··· Source data

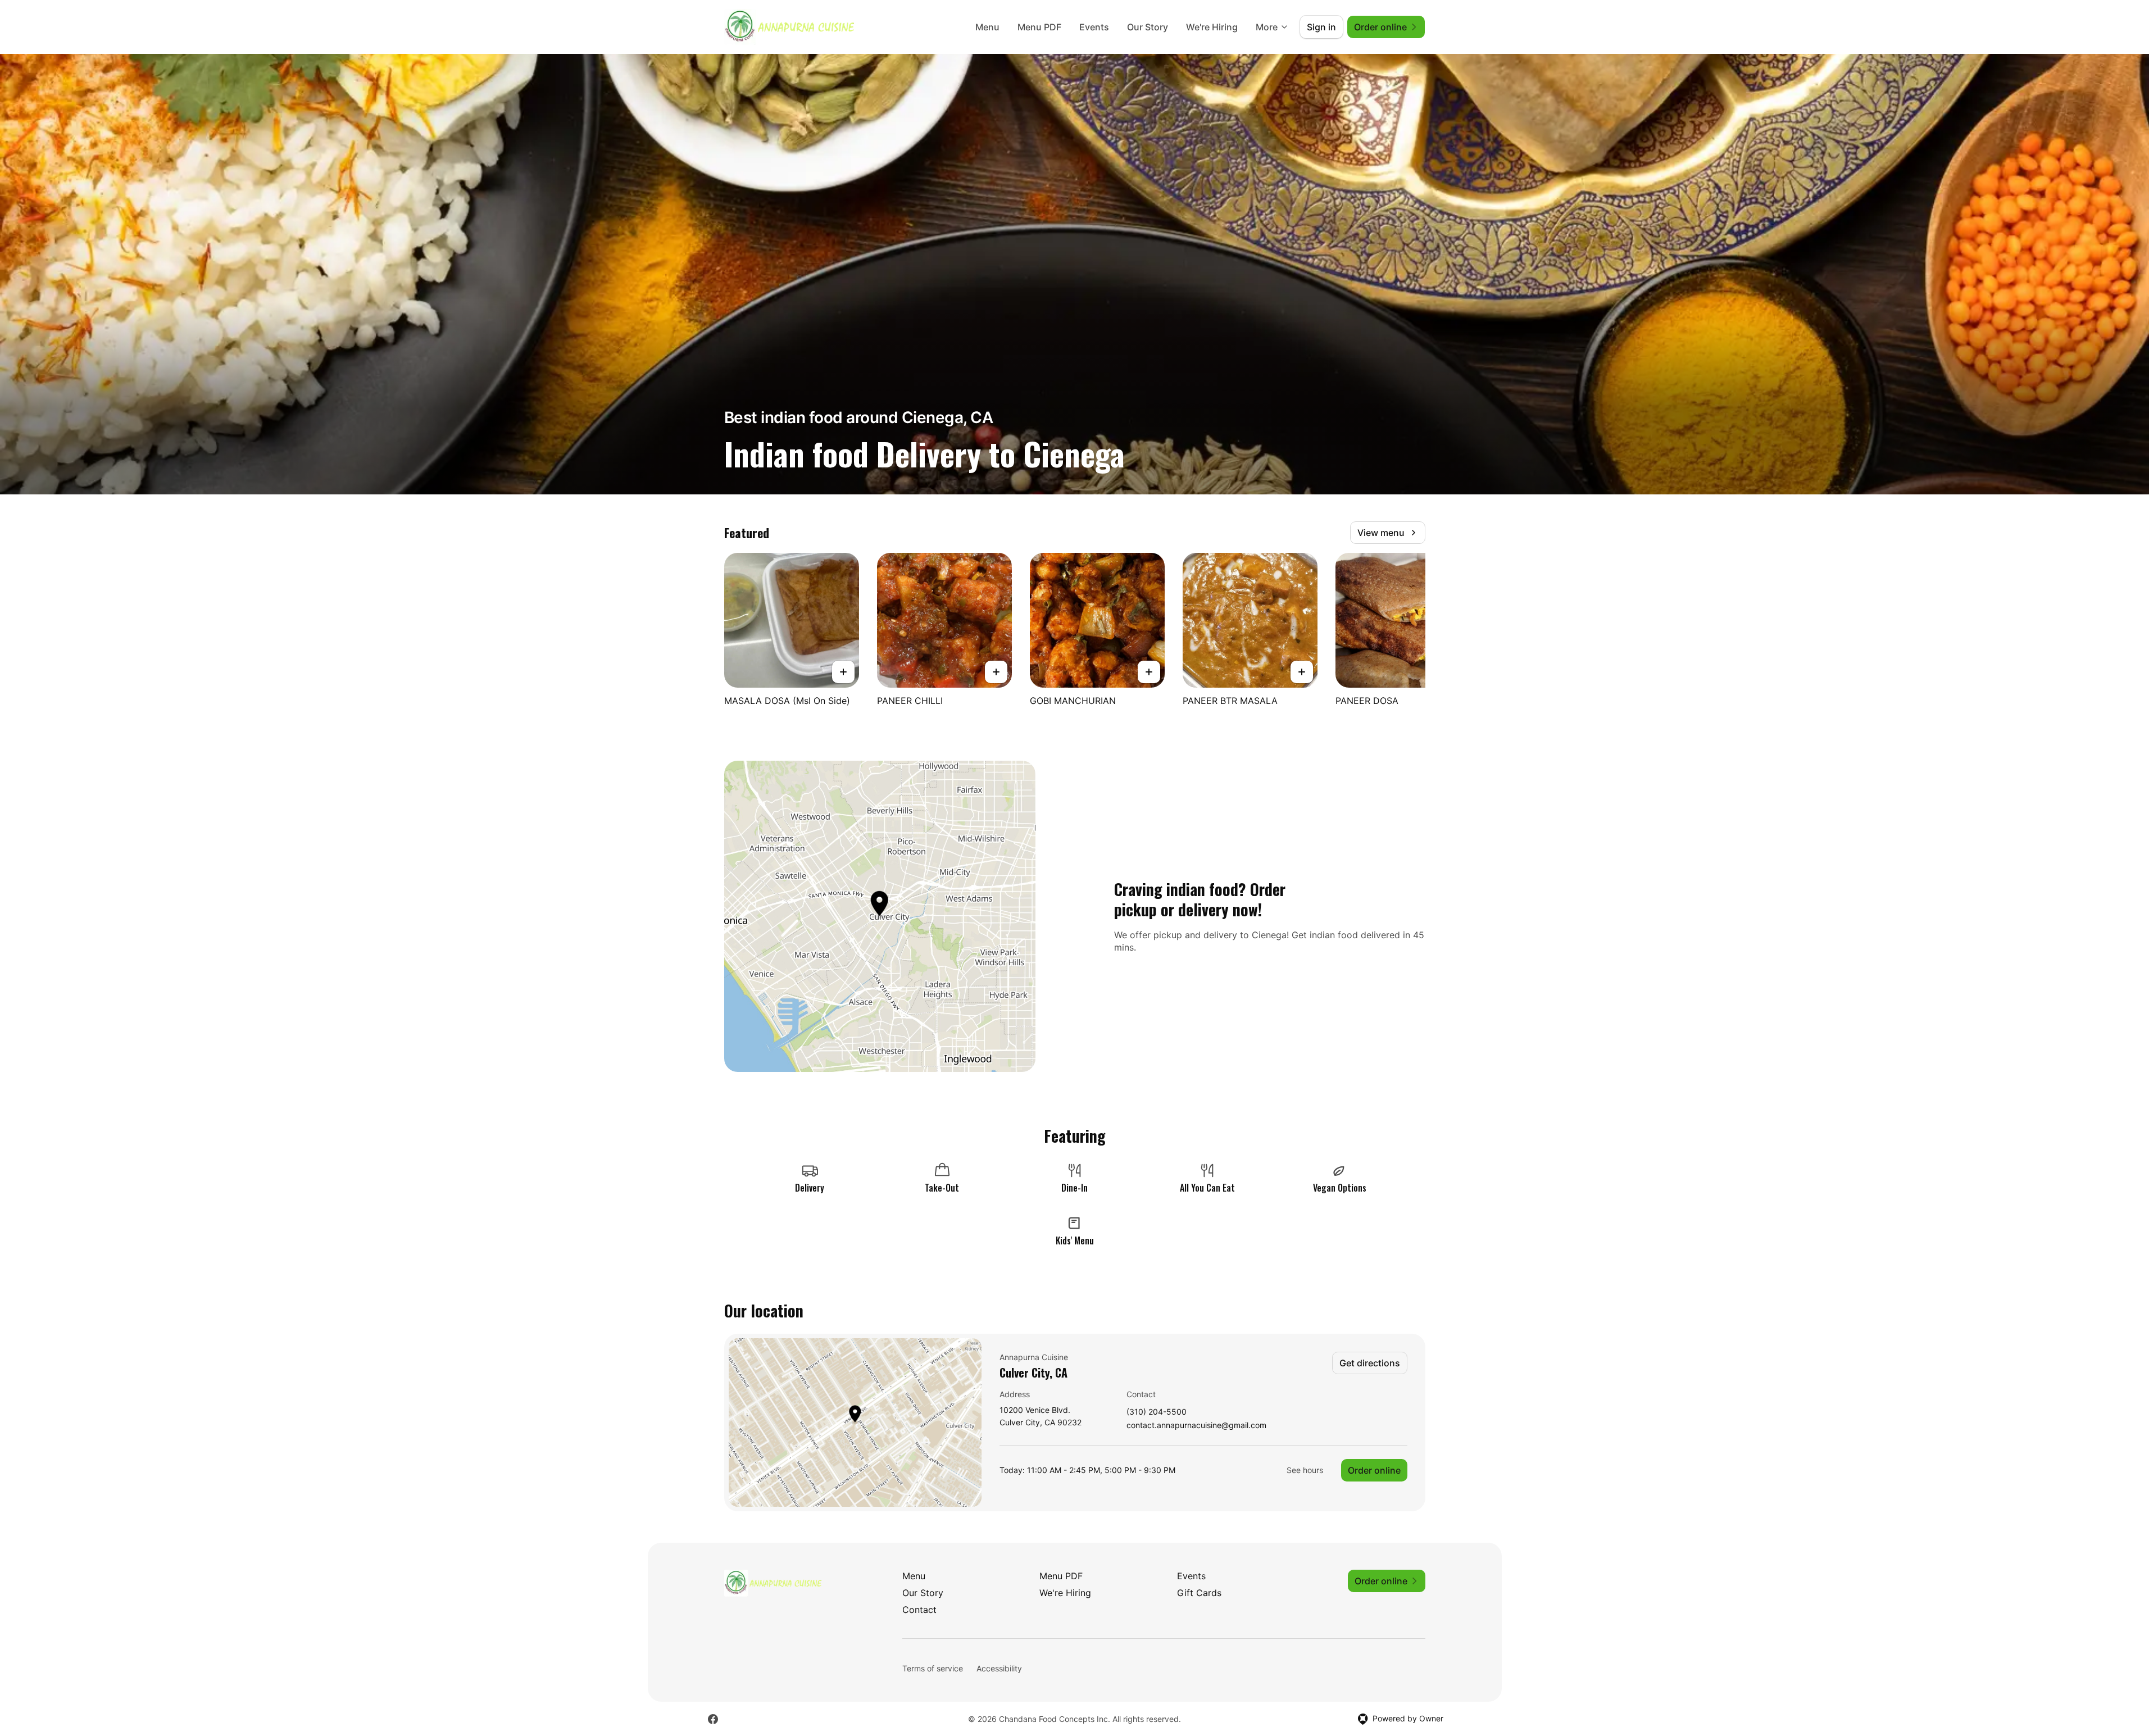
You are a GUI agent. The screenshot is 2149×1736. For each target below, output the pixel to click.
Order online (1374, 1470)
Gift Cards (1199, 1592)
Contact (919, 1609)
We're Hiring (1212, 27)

······
··· Source data

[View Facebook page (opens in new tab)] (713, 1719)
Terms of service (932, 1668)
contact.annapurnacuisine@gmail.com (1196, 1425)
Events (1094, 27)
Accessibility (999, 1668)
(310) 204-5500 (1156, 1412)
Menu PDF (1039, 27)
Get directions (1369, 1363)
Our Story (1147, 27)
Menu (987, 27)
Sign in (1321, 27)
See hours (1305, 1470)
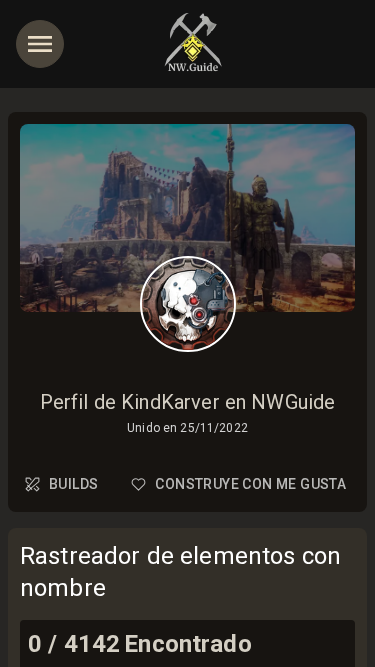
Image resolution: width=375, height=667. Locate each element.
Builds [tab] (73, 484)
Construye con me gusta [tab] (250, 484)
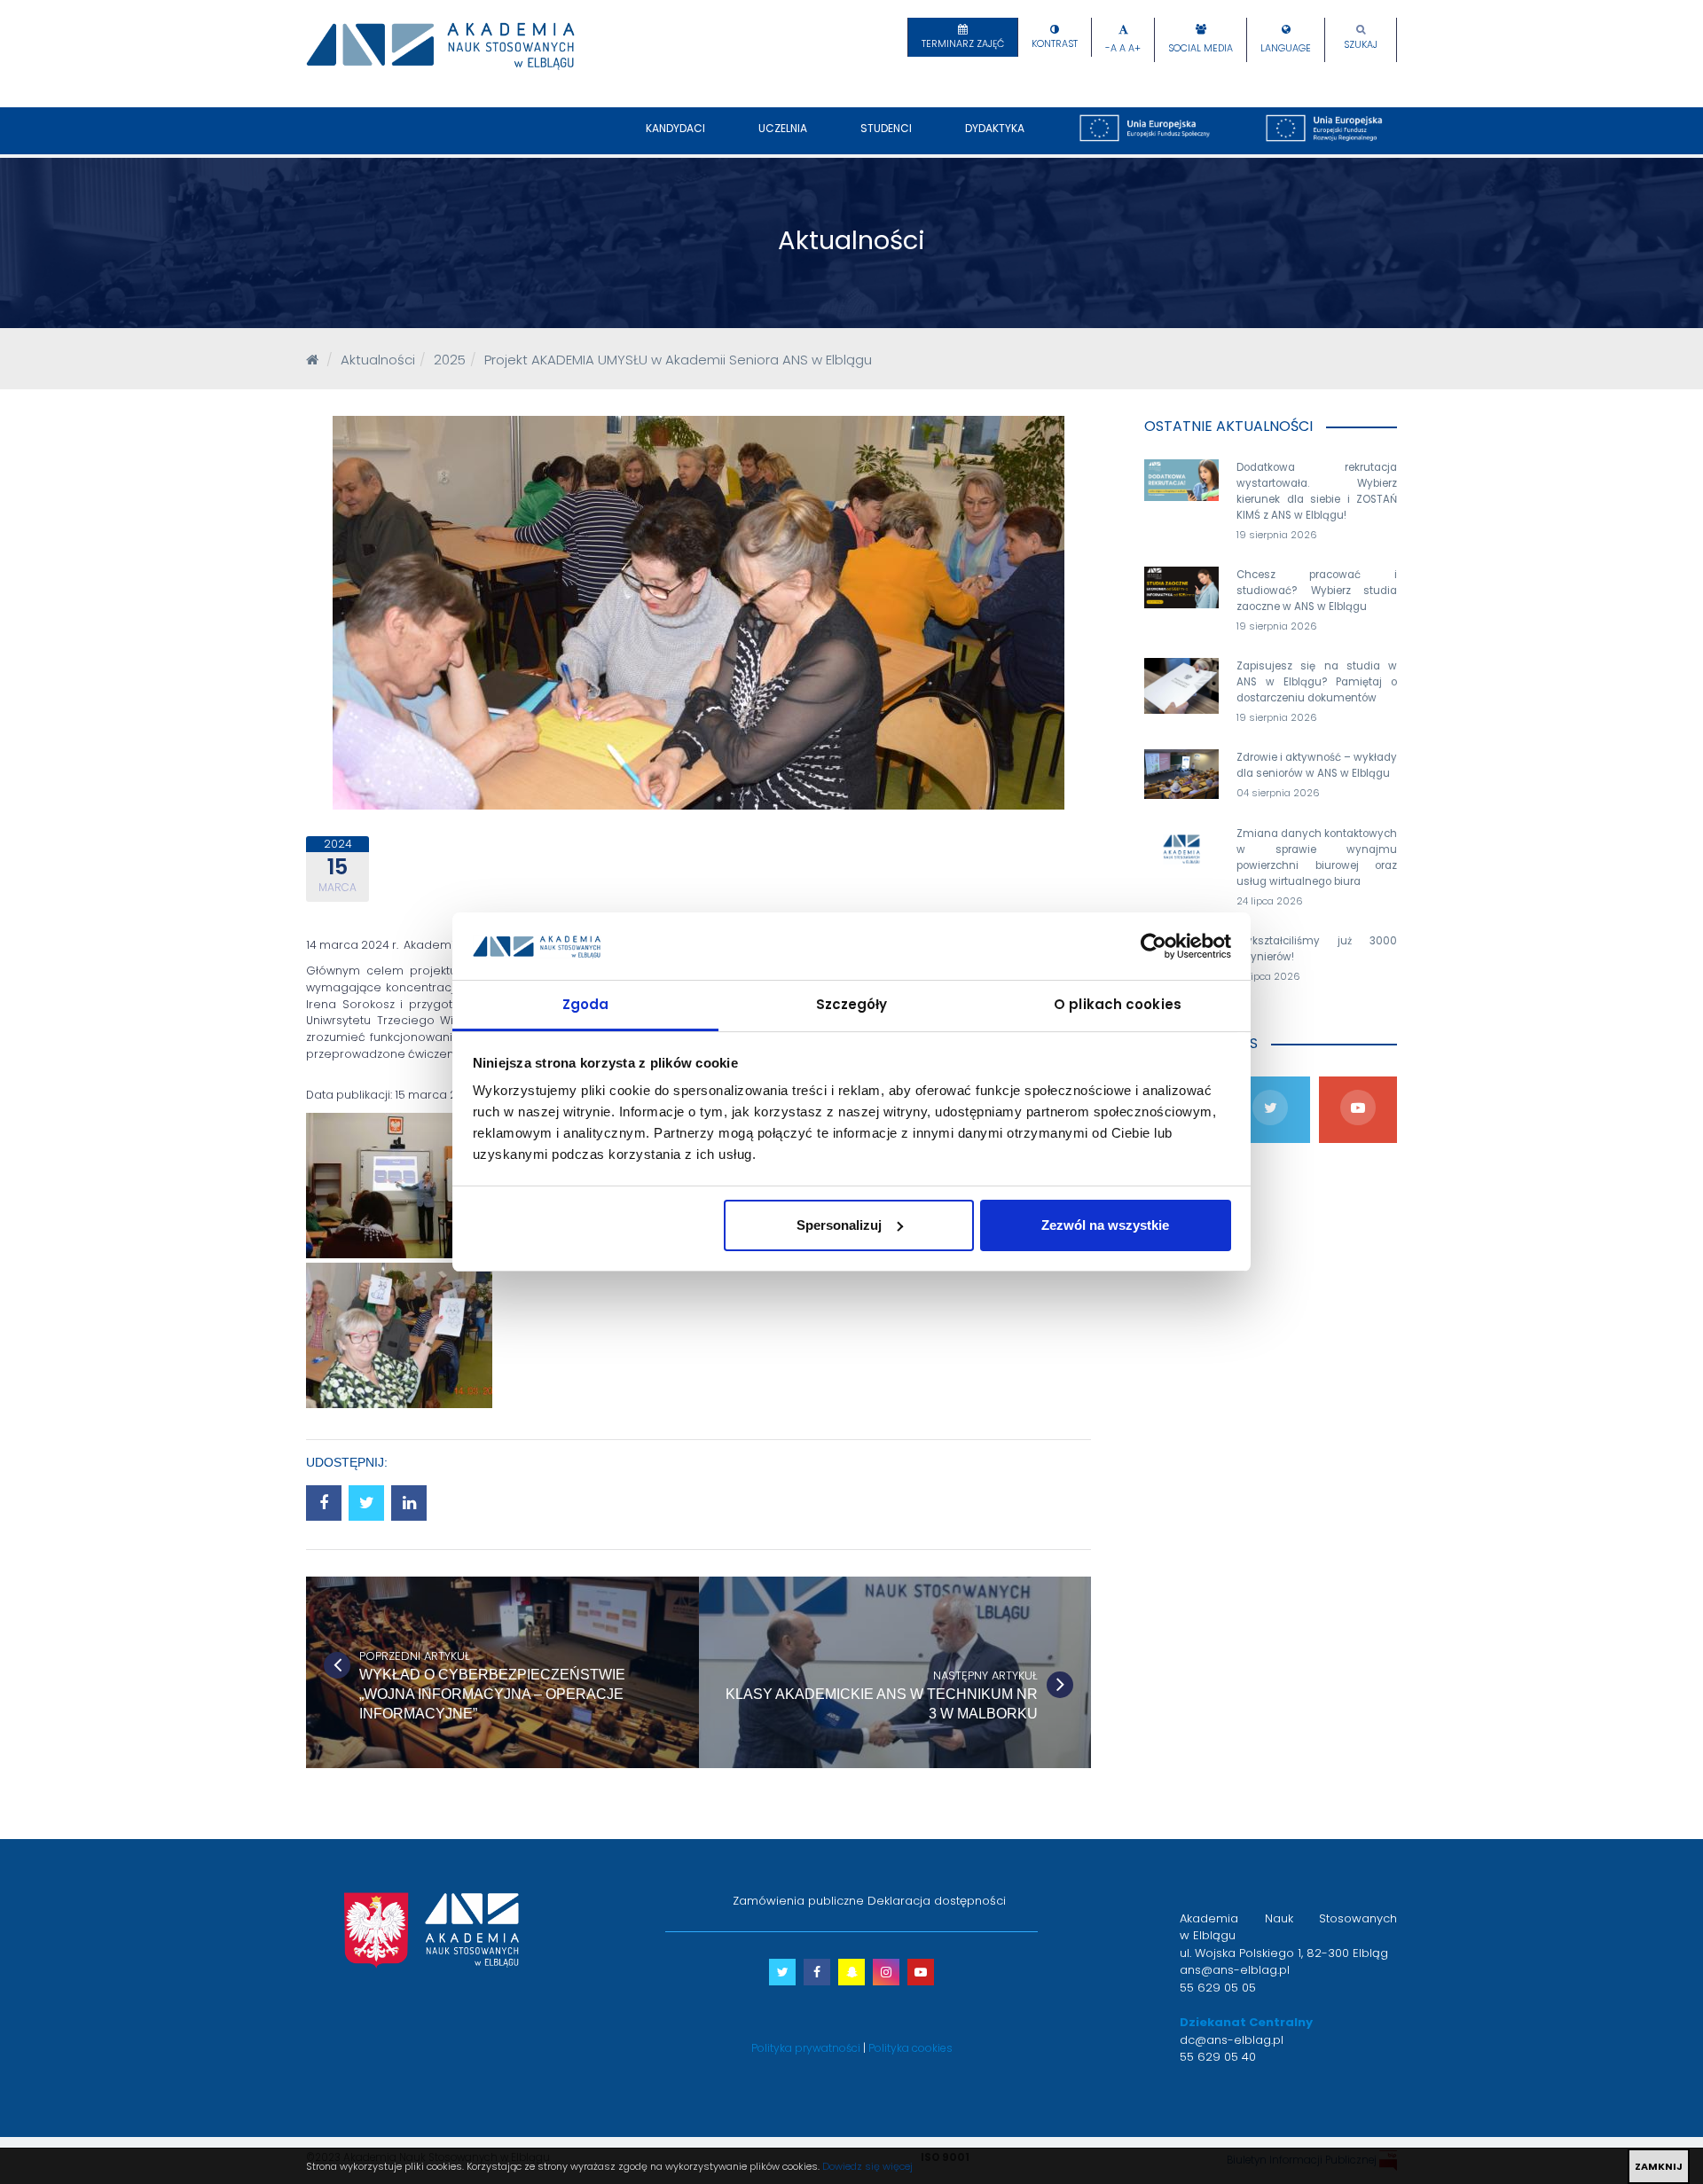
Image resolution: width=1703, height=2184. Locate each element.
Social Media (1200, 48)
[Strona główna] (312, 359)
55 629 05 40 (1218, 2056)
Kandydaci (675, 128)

······
··· Source data

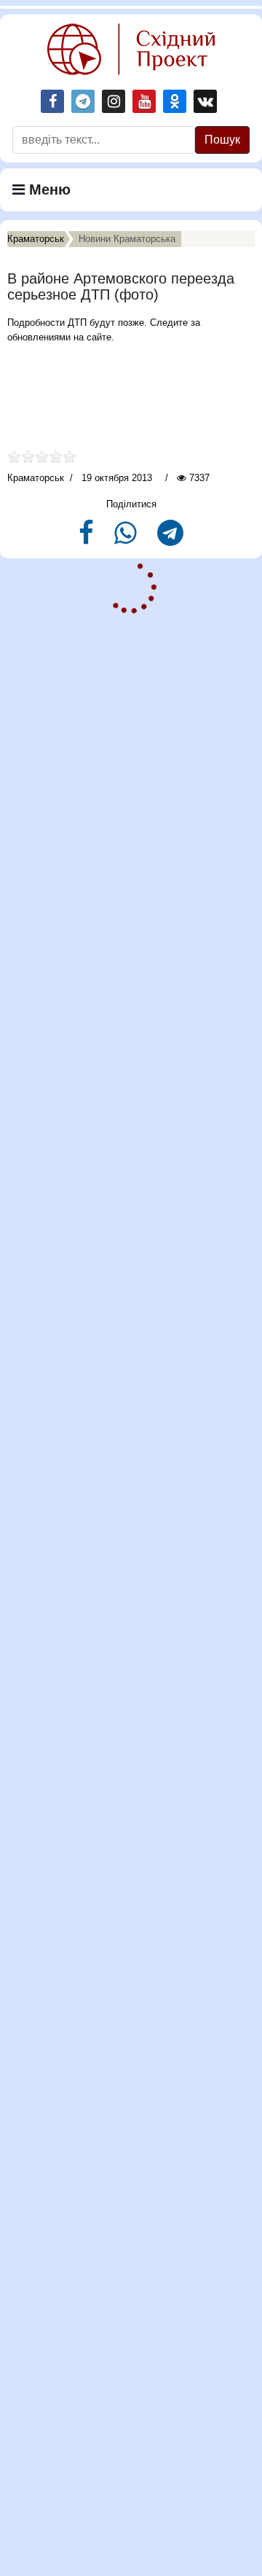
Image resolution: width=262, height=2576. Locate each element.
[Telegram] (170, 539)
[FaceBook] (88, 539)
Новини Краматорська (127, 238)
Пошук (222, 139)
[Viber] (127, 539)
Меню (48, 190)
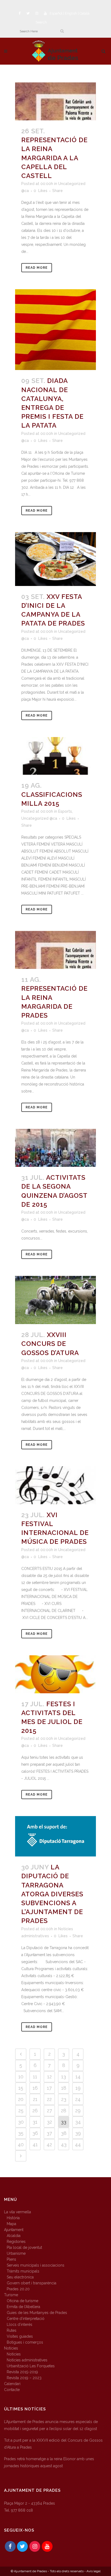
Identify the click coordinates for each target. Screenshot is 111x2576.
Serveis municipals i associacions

······

- Task objective -
Could you restate, word for word, the lines above from the one with "Image resolution: width=1703, height=2184." to the one with "Kandydaci (675, 128)", both included?

- Solution -
Image resolution: width=1703, height=2184. Locate each element.
Social Media (1200, 48)
[Strona główna] (312, 359)
55 629 05 40 (1218, 2056)
Kandydaci (675, 128)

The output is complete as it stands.